**WHAT IS NEEDED:** Write out exactly the lines below that run from the one containing "INDIVIDUAL (125, 230)" through the one containing "Accessibility", both included, with no other lines.

**DATASET RECORDS:**
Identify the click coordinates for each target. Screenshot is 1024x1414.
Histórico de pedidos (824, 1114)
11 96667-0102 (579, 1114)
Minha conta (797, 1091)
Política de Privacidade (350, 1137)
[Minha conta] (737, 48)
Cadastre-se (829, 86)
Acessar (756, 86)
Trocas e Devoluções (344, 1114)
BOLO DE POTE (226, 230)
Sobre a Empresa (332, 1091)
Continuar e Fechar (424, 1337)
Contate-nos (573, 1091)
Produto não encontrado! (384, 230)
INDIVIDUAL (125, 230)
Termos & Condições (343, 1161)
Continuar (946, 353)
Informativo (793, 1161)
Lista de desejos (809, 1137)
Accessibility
---
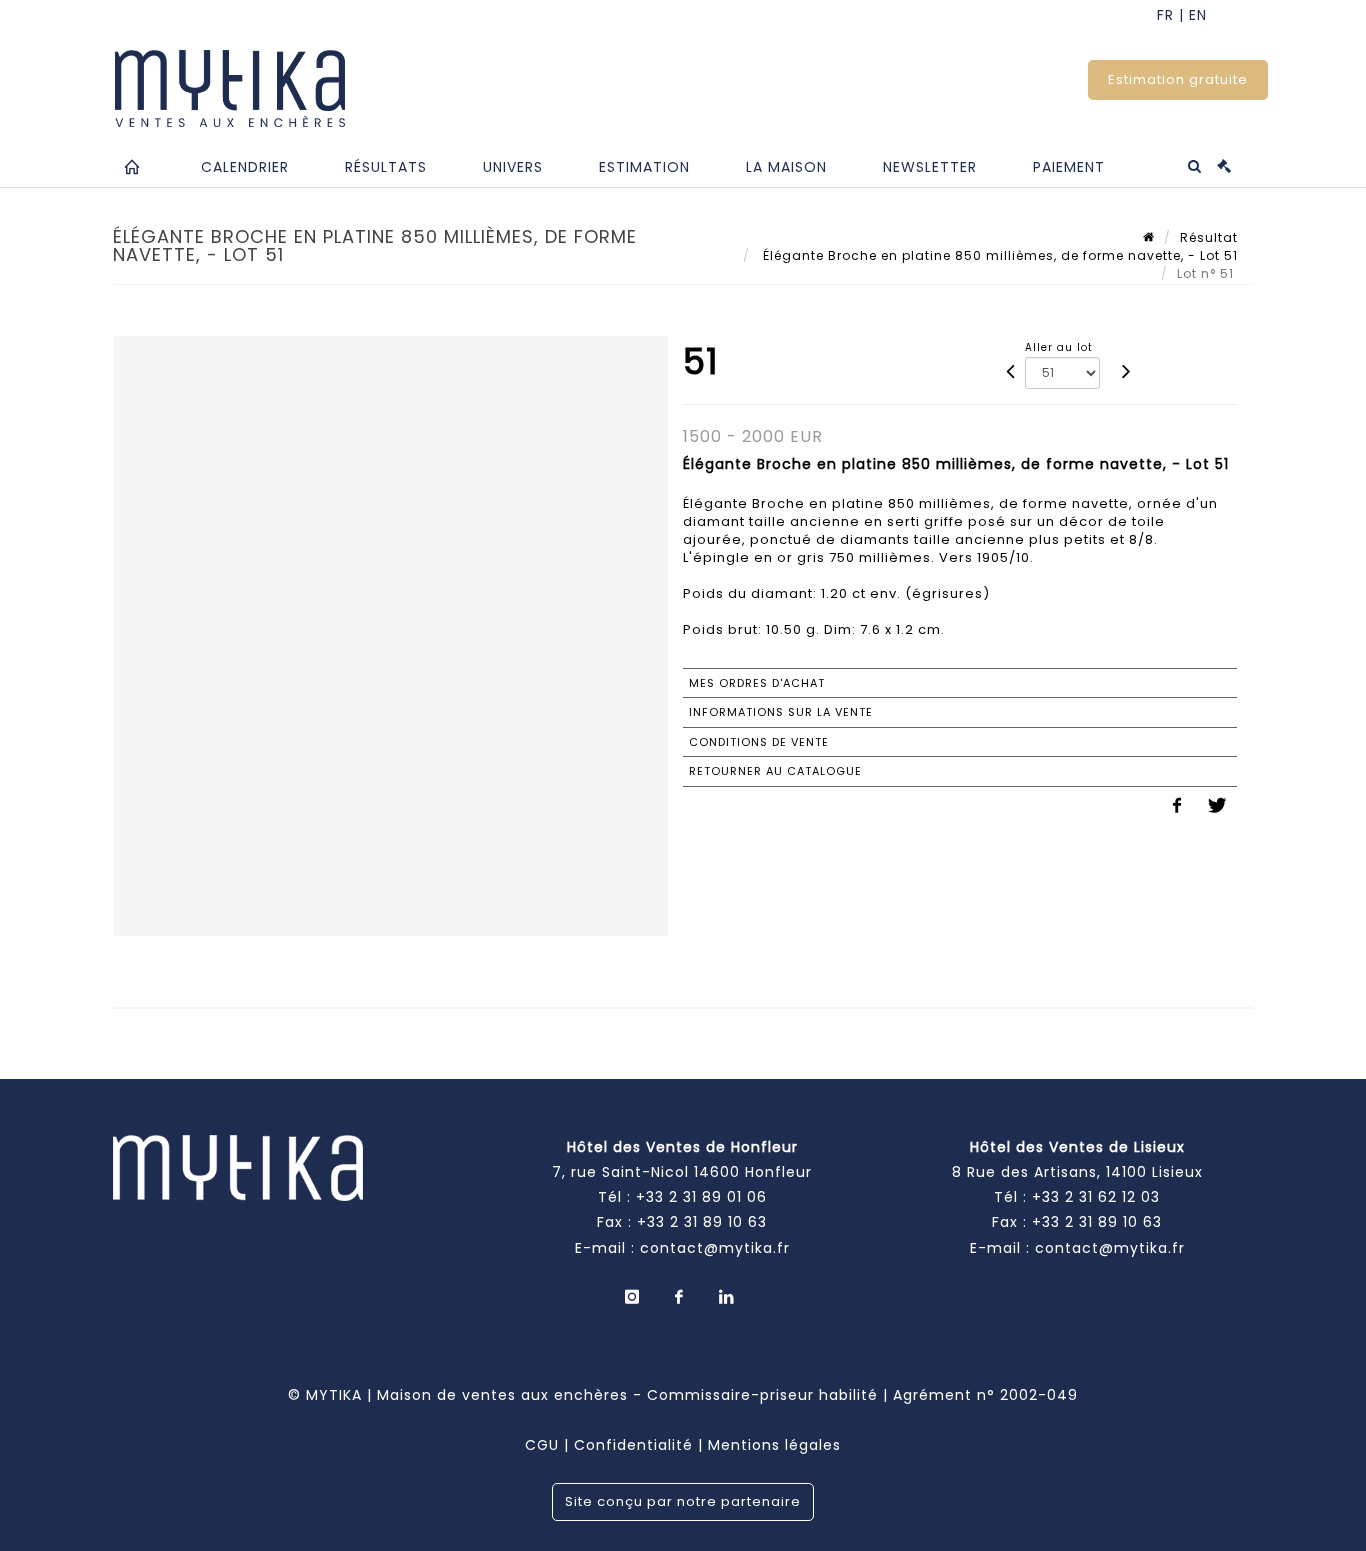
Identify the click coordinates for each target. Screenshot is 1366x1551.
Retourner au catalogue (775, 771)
...
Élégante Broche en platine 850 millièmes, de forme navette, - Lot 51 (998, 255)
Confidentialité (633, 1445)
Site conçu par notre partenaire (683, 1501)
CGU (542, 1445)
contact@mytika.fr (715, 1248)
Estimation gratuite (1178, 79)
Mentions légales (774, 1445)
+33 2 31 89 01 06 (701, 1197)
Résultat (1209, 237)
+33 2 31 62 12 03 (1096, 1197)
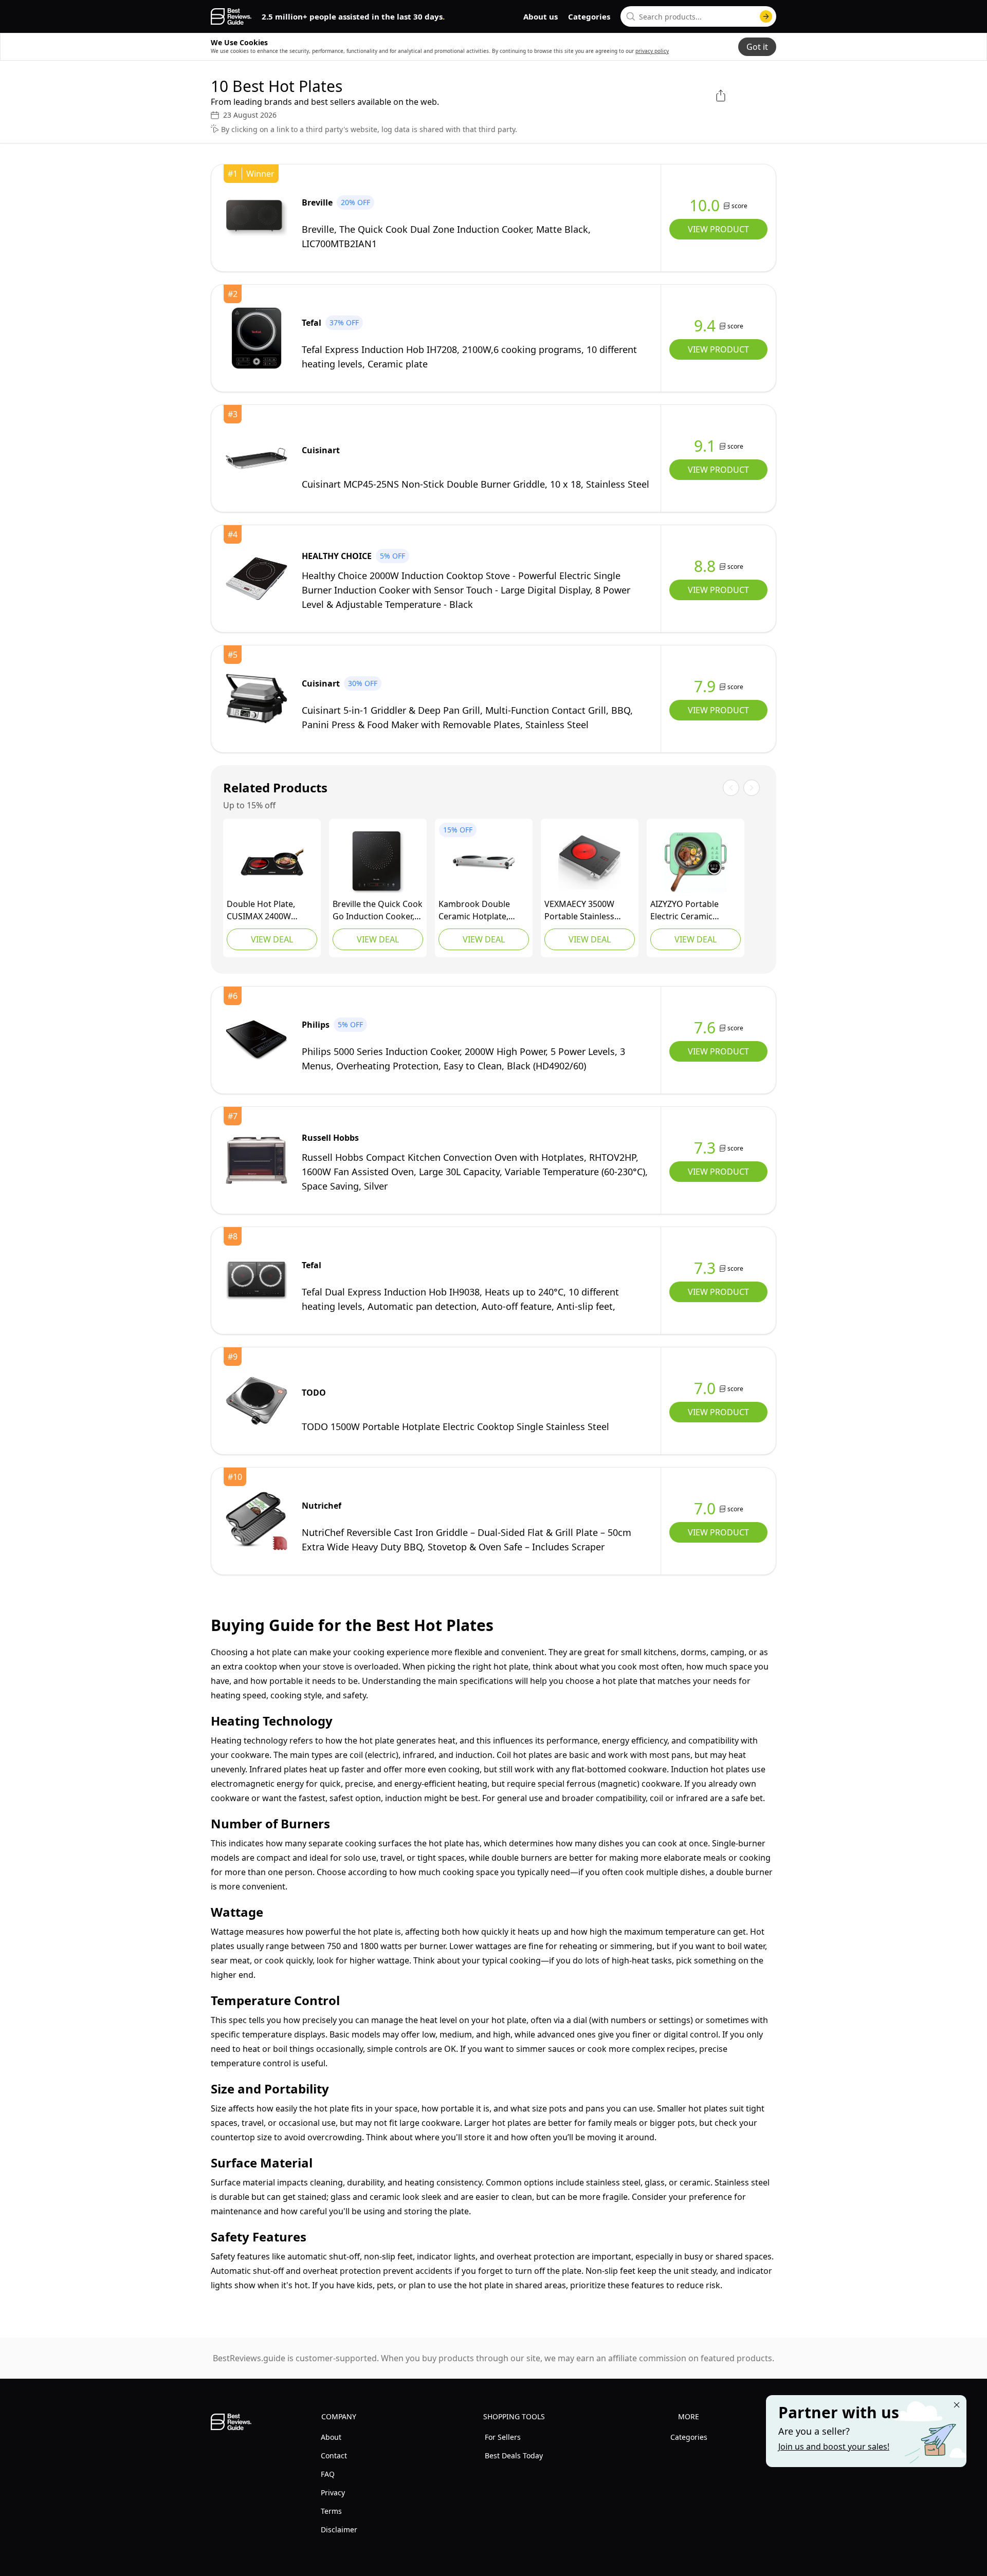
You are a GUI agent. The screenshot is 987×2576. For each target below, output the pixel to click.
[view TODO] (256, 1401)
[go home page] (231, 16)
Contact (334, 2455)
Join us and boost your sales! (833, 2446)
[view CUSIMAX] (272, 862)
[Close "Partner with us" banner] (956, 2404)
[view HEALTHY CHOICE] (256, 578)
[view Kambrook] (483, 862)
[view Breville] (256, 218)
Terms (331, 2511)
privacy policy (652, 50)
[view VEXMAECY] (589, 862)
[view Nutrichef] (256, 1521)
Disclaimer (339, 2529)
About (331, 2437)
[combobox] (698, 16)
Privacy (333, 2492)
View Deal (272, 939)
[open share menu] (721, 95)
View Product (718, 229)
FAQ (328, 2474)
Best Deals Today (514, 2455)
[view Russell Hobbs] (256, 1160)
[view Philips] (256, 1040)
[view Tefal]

**TASK RESPONSE:**
INDIVIDUAL (125, 230)
Termos & Condições (343, 1161)
Continuar (946, 353)
Informativo (793, 1161)
Lista de desejos (809, 1137)
Accessibility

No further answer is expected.